Sunday, July 20, 2008

It's still the weekend, and I have a lot on my mind, so I think I'm going to run with yesterday's theme a little more. Specifically, I am going to try to recount the stories I heard growing up from my own parents and grandmother--the ones that left the greatest impression on me.

My father's childhood memories center around pranks that he and his friends, and later his fraternity buddies, played on each other and other people. There is one about a squirrel that I will not recount, as he does not come off favorably, and another one about a chicken. There are also a number about his sister--such as the time he defended her reputation to their mother when a busybody neighbor was making up stories about her--and about food, such as his friend Herbie's father's caramel corn store. But the story that sticks with me the most somehow, is about how he and his sister used to play Monopoly in the back of the family car on trips to Atlantic City to visit their cousins. Now recently, I brought up my memory of hearing this story to my dad, and he said he did not remember this happening, or telling me about it. What to make of this? I don't know. But the image is so clear for me, so evocative of a time and a place. I can see them, almost: both small, with the same thick, dark, wavy hair, on either side of the game board, safe in the little world of the back of the car.

I have heard more stories about my mother's childhood largely because my mother has more living relatives, most of whom live within a five mile radius of my mother, and were around all the time when I was growing up.

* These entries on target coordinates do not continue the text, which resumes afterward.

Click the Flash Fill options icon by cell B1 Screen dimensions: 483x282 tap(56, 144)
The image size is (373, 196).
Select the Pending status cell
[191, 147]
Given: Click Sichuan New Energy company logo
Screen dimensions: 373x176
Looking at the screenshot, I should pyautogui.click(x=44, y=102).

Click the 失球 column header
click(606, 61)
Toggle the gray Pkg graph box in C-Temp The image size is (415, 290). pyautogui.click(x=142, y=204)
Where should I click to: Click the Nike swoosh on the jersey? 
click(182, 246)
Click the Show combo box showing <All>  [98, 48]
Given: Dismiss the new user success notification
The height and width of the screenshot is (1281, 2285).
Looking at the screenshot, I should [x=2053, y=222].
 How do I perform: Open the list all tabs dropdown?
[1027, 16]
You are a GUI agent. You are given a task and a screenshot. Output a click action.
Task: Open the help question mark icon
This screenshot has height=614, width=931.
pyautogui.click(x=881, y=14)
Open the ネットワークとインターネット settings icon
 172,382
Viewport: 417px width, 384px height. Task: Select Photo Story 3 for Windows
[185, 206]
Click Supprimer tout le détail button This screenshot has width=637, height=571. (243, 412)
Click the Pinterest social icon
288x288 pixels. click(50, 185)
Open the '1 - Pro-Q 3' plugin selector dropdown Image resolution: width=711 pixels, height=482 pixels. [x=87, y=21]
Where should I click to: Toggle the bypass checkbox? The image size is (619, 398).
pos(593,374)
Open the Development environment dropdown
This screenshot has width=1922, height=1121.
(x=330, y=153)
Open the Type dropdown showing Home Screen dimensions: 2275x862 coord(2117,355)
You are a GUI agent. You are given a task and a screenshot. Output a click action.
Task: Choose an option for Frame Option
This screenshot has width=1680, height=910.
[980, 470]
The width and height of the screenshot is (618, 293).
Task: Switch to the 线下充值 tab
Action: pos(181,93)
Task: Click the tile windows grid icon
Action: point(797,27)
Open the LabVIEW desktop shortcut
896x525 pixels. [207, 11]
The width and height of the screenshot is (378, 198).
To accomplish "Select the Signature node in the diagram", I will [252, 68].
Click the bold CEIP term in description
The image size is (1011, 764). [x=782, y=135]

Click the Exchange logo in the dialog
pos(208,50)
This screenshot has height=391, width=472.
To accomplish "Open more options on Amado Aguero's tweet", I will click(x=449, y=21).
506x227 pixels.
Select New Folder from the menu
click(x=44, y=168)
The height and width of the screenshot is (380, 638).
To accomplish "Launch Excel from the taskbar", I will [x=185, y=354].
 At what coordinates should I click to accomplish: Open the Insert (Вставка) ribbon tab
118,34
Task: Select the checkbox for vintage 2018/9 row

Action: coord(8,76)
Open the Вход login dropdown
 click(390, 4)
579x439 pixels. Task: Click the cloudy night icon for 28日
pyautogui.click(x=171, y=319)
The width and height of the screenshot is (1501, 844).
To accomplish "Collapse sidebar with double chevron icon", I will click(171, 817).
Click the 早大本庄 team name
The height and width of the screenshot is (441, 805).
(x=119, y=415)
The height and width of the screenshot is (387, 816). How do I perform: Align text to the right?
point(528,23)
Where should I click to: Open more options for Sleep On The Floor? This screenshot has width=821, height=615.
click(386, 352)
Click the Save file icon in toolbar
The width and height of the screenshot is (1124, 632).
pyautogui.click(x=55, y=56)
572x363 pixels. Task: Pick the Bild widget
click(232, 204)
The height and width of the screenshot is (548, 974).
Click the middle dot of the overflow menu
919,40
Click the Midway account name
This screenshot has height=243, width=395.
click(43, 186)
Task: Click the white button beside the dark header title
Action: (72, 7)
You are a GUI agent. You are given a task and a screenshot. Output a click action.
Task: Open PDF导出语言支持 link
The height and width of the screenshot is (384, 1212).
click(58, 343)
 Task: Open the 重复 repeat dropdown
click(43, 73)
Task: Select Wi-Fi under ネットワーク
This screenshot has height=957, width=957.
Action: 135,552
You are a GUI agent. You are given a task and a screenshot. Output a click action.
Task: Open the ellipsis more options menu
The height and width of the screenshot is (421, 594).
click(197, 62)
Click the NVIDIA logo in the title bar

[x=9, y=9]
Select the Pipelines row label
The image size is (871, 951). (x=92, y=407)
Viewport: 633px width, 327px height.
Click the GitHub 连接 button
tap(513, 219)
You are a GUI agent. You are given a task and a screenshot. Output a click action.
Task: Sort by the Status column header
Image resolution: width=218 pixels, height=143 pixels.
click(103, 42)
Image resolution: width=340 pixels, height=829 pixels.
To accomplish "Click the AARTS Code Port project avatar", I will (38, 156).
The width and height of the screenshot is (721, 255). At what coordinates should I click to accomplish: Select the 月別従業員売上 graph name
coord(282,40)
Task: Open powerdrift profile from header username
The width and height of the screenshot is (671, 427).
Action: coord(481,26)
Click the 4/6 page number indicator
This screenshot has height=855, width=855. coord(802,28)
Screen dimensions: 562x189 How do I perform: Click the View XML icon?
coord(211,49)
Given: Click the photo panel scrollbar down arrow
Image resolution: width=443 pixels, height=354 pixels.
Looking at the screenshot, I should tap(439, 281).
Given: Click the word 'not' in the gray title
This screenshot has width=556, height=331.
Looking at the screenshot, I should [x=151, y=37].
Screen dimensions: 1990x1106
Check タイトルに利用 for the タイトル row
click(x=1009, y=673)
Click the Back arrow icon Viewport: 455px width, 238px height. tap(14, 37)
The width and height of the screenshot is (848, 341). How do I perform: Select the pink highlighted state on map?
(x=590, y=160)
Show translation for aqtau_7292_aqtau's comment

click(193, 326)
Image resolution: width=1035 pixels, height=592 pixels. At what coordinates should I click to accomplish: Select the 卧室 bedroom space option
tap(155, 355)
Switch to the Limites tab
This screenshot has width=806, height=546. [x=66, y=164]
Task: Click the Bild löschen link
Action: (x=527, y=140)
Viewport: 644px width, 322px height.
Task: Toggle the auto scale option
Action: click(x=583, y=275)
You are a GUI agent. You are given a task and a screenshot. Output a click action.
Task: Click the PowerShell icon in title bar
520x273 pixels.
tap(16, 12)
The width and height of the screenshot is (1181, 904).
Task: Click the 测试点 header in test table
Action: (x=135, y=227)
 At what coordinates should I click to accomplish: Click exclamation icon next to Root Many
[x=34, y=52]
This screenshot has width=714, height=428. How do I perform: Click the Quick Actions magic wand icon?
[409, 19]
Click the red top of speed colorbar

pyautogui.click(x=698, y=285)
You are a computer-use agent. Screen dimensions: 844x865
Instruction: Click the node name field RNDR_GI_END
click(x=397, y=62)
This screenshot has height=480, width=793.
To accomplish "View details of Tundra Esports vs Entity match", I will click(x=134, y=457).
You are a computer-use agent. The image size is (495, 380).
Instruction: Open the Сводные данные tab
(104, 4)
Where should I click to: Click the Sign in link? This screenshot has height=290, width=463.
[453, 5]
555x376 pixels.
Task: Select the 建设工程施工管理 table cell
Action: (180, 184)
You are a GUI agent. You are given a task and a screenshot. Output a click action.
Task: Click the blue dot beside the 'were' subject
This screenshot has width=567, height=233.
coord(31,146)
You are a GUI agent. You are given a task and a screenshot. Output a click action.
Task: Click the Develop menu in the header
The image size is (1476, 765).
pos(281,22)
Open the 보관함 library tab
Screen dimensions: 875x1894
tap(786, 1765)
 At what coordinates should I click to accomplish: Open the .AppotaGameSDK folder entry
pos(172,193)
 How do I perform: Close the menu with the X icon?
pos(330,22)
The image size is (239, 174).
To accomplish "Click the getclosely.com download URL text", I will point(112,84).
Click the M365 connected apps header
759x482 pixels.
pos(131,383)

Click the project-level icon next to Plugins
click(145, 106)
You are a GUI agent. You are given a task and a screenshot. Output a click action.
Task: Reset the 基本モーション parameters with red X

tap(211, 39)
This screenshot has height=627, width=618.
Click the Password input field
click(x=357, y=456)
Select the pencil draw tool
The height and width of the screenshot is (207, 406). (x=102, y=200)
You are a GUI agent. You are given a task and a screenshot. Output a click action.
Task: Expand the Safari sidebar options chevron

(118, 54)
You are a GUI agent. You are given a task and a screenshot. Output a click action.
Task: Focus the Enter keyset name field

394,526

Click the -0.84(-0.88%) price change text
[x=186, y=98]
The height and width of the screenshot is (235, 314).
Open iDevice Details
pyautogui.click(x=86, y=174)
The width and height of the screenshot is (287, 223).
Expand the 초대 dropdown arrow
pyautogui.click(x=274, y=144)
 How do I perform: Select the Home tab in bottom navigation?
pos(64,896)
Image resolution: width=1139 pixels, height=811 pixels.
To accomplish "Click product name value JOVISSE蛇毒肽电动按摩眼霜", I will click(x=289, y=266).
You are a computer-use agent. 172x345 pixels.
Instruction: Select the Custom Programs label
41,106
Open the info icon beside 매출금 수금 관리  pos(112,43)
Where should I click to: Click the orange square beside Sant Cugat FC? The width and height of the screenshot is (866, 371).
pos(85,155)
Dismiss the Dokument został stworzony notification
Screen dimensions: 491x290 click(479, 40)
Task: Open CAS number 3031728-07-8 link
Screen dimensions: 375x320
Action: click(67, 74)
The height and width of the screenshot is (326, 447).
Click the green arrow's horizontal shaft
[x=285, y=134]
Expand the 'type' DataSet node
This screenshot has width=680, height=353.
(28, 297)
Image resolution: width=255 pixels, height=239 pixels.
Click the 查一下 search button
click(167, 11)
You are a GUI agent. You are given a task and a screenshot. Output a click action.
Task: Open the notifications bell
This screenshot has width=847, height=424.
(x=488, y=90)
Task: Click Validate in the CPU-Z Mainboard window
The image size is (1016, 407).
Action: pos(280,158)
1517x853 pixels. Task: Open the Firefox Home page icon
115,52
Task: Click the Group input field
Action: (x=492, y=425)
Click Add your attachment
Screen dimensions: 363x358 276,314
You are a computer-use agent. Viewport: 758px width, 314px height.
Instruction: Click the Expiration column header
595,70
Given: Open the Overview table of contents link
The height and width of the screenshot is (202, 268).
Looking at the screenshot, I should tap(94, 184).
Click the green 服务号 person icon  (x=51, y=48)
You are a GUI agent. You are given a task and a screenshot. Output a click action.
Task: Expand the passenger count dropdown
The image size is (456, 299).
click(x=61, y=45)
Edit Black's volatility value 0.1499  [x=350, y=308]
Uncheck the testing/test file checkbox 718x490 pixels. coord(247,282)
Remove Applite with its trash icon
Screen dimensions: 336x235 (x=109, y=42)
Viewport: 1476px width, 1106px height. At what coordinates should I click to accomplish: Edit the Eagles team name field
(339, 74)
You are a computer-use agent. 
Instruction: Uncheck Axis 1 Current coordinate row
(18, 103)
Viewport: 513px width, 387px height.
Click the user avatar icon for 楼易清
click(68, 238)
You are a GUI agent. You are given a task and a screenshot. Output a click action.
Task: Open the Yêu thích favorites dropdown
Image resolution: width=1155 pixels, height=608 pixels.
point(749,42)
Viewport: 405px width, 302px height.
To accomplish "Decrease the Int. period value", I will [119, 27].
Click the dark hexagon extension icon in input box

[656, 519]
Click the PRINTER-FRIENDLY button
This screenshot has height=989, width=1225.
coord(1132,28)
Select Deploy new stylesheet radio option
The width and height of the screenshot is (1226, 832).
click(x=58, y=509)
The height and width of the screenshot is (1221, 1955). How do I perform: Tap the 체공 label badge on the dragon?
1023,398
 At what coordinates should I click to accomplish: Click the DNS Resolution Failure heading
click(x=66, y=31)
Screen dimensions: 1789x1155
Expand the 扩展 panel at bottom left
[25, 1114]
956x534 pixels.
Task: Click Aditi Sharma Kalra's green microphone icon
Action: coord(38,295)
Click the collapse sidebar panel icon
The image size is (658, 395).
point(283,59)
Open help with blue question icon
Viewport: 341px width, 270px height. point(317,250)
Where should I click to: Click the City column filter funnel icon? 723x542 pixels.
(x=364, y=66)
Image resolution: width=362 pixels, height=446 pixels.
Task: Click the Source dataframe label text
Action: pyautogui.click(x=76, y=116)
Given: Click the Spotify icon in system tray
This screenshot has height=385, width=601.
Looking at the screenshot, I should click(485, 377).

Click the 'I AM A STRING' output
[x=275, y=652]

The memory of hers that has stuck with me the most closely, followed by the time my grandmother's friend gave her a bad home perm, is the time when the family was supposed to go away for a little vacation to Cape Cod. I think it was not meant to be for much more than a weekend, but as they never went on vacations, this was a big deal. My aunt, the youngest of the three kids, got sick, and the vacation was canceled. I think my mother's disappointment, or the memory of the disappointment, really, must have come across in the telling, because this is the story that always comes to mind for me when I think of her as a little girl.

My grandmother likes to tell stories of her childhood, and I have been trying to get her to write some of them down over the past few years. It seems increasingly essential to me to do this, to make a record: one of these things people like me do to pull a shade over the passing of time. Although the close second is a snippet about a girl who was holding her arm out a bus window when the bus rode close to a lamppost and turned a corner, pulling off the girl's arm (memorable for obvious reasons), the story of hers that I know I will never forget is about how her mother, whom I vaguely remember from my very early childhood, used to take all seven of her children into town to run errands. On the way, they passed an ice cream shop, and inevitably the younger ones, at least, would start begging for ice cream as soon as they left the house. So my great-grandmother made a rule. Everyone could have ice cream if nobody asked. Even if they started walking past the shop on the way home, the rule was clear: no asking. Apparently they didn't get ice cream very much.

I wonder what stories I tell again and again, or what stories will make an impression like these on my children? It seems a little unpredictable, with the exception of the gruesome arm story, which I think was meant as a cautionary tale after we were spoken to one too many times about dangling our arms out the windows of the back seat. Writing this, I am wondering if this story is true, although I have never questioned it until now. Hmmm. Memory is an erratic master.